Op-Ed: I am tired of my people being the punchline

Photo credit: Wikimedia Commons, licensed for reuse

Liberation Day May 5, 1945: my great grandma (woman with white circle around her face) and other prisoners were given new boots and clothes after being freed from Mauthausen by the Americans. My great-grandma later moved to the United States, settling in Brooklyn, New York.

I am angry. I am fed-up. I am offended. But most of all, I am exhausted. I am tired of being called sensitive when I tell non-Jewish people that Holocaust jokes aren’t comical. I am tired of being told that I don’t know how to “take a joke” when I explain that Jewish people being eradicated on the premise of their beliefs and identity shouldn’t be funny.

I am tired of my people being the punchline.

6,273,676 million. 6,273,676 million Jewish lives not lost but taken in the Holocaust. A part of that number, 1,100,000 million, were Jewish children. A part of that number was my great-grandpa and great-grandma (she was only 14 when she was taken to camp) who had the most unlikely outcome of their lives: survival.

So I ask if these people are a joke to you? Do the corners of your lips start to curl upward as you read those numbers? Are you holding in a laugh as your eyes merely scan over how many innocent Jews were killed? Do you find yourself trying to sustain a straight face and keep your giggles in? Well….do you?

I have seen a lot of people, especially in my own generation, justify their harmful statements about Jewish people by claiming it is dark humor (dictionary-wise known as Black Humor) in conjunction with the classic one-liner claiming that I am honestly just “sensitive.” Despite dark humor being deemed a “coping mechanism” for many, looping in the Holocaust and hurtful stereotypes about Jewish people isn’t funny and quite frankly, 100% of the time, is simply hurtful.

When I was just shy of 13 years old, I asked my grandfather about what the Holocaust was. He looked at me seriously and began to explain in simple words that the Holocaust was not only a word you might learn in a history class, it was part of our family history. Tears rapidly streamed down my cheeks as I heard about the absolutely gruesome murders of my own people, but also my own family.

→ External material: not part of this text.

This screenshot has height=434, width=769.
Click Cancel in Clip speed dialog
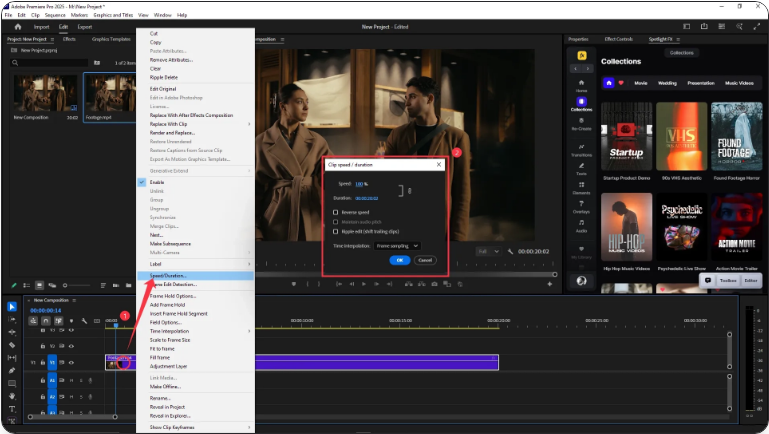(425, 260)
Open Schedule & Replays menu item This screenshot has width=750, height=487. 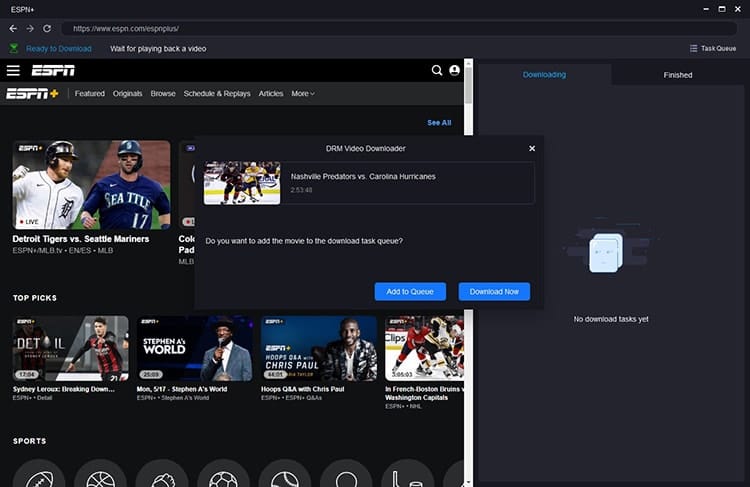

The barbarities, the pain, the suffering, all within my own bloodline. As an almost 13-year-old, I couldn’t even conceptualize what I had just heard. The only thing to describe my feelings was a mix of two words: shock and grief. After my grandpa finished telling me about his parent’s story, we looked at old photos of them. The first thing I spotted was my great-grandpa’s tattoo. The black ink contrasting with his skin, permanently plastered on his arm. “Why?” I asked my grandpa as I scanned over the photos. Responding with one word he said: “hate.”

A joke is making something lighthearted. But in case no one told you, making genocide lighthearted is not acceptable and simply shouldn’t be done. A plethora of Holocaust jokes circle the internet, a common one, for example was “How do you fit nine Jews in one car? You put three in the back, one in the front and five in the ashtray.”

Not only can I just not wrap my head around how people find these jokes funny, but it baffles me that people even take extra steps to post or create them in the first place.

My great-grandparents didn’t get tortured for this. My great-grandparents didn’t come so close to death for this.

I implore every single one of you to go beyond just awareness. Condemn these jokes. Hold people accountable. Don’t let it slide because it is Jews that people are joking about. Include Jews in your activism. And finally, celebrate May, Jewish Heritage Month, with my family’s story and my people’s story in mind.